As you might already know, Python is a wonderful programming tool because it allows us to do virtually anything! This also means that we can create our own software. In this tutorial, we will learn to synthesize speech, get Python to read pdfs, even translate them for us, and then read them to us.

What we’re going to do here is to get Python to read us a pdf, and translate it for us. First, we’ll try to create an English audiobook. As such, the first thing we must logically do is to extract the text from the pdf. For this, we use the module known as tika. As usual, to install Tika, one conjures pip.

Tika is a module used for content detection and extraction. Once installed, we need to import the parser object.

Next, we need the from_file() method, which takes two arguments maximally. The first argument is the name of the pdf file, and the second argument is called additional, which requests the type of data wanted. Leaving the additional field blank will request everything, from metadata to content. Here, meta returns the metadata, text returns the text, and param xmlContent return the XML content.

raw = parser.from_file(‘comment.pdf’)

Once we have the data, we need to extract just the text. We do this by selecting the “content” from raw.

raw_text = raw[‘content’]

The problem with Tika is that it can crash when there are too many pages. So, let’s use another method, as well. If the PDF is short and sweet, by all means, do use Tika. However, you can also use the PyPDF2 module.

So let’s begin:

First, we open the document of interest and read from it using the open() method and the PdfFileReader() class. The open() method takes two arguments here: the first is the name of the file to be read, and the second is the mode to read in. Here, “rb” stands for read binary. The PdfFileReader class then takes on the pdf_document.

pdf_document = open(“welcome.pdf”, “rb”)


pdf_document_read = PyPDF2.PdfFileReader(pdf_document)

Then, we collect the total number of pages using the numPages method. We will do this since we will create a for loop that goes from page 1 to the last page, reading each page as it goes.

number_of_pages = pdf_document_read.numPages

We then begin a for loop to count down each page.

for page in range(1, number_of_pages):

Then, we need to get one page by using the getPage() method, and extract the text from within using the extractText() method.

one_page = pdf_document_read.getPage(page)


raw_text = one_page.extractText()

We first initialize the module using init().

We can set the voices, volume, and rate using engine.getProperty(). The setProperty() takes two values: The property to change and its value.
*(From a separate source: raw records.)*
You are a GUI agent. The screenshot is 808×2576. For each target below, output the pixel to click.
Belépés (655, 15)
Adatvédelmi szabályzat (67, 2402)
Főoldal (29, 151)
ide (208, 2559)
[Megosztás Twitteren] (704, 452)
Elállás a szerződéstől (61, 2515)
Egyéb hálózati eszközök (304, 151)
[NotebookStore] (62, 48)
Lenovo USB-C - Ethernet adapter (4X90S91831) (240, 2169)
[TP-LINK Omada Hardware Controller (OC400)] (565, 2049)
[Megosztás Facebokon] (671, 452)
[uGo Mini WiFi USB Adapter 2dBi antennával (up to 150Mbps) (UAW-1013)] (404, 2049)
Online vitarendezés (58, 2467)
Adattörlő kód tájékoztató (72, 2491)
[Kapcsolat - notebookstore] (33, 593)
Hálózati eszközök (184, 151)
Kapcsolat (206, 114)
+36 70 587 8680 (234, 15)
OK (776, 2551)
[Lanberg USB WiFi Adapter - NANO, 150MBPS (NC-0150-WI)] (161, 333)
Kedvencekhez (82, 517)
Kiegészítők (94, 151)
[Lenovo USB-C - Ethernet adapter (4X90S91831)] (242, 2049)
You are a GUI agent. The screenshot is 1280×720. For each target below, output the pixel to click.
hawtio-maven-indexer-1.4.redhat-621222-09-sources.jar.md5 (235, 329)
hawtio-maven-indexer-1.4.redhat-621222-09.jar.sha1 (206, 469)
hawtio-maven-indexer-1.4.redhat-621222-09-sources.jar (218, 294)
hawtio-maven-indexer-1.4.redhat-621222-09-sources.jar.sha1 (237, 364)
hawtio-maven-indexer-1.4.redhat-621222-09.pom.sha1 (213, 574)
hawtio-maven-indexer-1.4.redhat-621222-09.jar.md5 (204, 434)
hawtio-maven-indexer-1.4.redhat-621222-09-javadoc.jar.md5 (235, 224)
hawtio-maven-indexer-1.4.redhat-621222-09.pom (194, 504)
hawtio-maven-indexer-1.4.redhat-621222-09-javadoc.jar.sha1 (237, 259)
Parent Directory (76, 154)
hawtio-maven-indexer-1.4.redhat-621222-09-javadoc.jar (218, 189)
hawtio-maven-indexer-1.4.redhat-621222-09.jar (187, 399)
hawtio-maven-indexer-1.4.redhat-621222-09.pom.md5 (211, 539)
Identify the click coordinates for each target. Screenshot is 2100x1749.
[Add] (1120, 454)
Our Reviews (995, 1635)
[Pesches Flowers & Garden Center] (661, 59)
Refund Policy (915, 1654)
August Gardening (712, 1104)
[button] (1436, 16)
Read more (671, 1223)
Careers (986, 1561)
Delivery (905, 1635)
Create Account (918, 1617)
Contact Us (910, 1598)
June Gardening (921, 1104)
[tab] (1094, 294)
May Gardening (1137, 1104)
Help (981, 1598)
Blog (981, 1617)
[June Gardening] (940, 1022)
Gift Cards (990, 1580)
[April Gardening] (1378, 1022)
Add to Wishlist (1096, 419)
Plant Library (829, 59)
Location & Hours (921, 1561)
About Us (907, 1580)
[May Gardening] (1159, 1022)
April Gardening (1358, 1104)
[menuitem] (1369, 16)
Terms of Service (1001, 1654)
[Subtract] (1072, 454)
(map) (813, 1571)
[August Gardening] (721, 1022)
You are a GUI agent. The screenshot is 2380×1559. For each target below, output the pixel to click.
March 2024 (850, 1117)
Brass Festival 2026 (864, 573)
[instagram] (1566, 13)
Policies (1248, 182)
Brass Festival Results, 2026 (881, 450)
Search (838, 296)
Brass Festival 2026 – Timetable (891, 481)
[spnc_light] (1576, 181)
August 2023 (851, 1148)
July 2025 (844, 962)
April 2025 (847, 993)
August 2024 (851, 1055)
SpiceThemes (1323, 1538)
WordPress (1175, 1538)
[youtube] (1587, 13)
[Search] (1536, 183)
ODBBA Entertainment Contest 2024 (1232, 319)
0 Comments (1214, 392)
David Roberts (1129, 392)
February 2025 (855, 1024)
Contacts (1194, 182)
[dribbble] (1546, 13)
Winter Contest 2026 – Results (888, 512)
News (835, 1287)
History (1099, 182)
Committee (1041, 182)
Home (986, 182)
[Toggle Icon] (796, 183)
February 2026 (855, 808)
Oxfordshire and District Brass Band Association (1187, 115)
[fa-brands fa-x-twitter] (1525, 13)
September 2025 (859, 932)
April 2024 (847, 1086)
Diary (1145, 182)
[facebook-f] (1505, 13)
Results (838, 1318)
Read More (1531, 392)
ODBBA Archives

In this case, I have set the voices to a female(voices[1].id), with maximal volume (1) and a rate of 128.

voices = engine.getProperty(‘voices’)


engine.setProperty(‘voice’, voices[1].id)

volume = engine.getProperty(‘volume’)


engine.setProperty(‘volume’, 1.0)

rate = engine.getProperty(‘rate’)


engine.setProperty(‘rate’, 128)

We then use engine.say() to synthesize speech and get the text read aloud.

engine.say(raw_text)

engine.runAndWait()

The complete code would look something like this:

import PyPDF2

pdf_document = open(“welcome.pdf”, “rb”)


pdf_document_read = PyPDF2.PdfFileReader(pdf_document)


number_of_pages = pdf_document_read.numPages

for page in range(1, number_of_pages):


    one_page = pdf_document_read.getPage(page)


    raw_text = one_page.extractText()


    import pyttsx3


    engine = pyttsx3.init()


    voices = engine.getProperty(‘voices’)


    engine.setProperty(‘voice’, voices[1].id)


    volume = engine.getProperty(‘volume’)


    engine.setProperty(‘volume’, 1.0)


    rate = engine.getProperty(‘rate’)


    engine.setProperty(‘rate’, 128)


    engine.say(raw_text)

    engine.runAndWait()

In the earlier example, we had an English text spoken out in English. Now, we’ll try to translate the text into another language and get the translated text read aloud. In cases when translating a text, the first part of the code is similar to the previous section. The code all the way up to and including the PyPDF2 code is required. However, once the for loop starts, we will change the code a bit. Here, we need to add the translation and get it to speak it in the accent of the destination language.

First, install googletrans.

Now, let’s begin translating the text.

from googletrans import Translator

Next, we call upon Translator().

translator = Translator()

We use the translate() method. Here, we input the first argument — the text to translate — and the destination language — the language onto which the text must be converted. In this case, I have chosen to translate the text into French (or else ‘fr’).

translated = translator.translate(raw_text, dest=‘fr’)

Once we have translated the text, we need to extract the text portion.

translated_2 = translated.text

The latter will translate and store the translated text into the variable translated_2. Now, we need a module that will translate and store the spoken text into an mp3. For this, we need gTTS and PlaySound:

pip install gTTS


pip install playsound

import gtts

from playsound import playsound

The gtts.gTTS() class has a few arguments. However, here we will use only two arguments. The first argument is the text to be read, and the second is the language to read the text in. In this case, I have chosen to read the text in French (fr). The reason why we are using gTTS here instead of pyttsx3 is because of the great accents that go with the read paragraph. So, when a text is read in French, with gTTS, it will sound like a French person is reading the text instead of a native English speaker.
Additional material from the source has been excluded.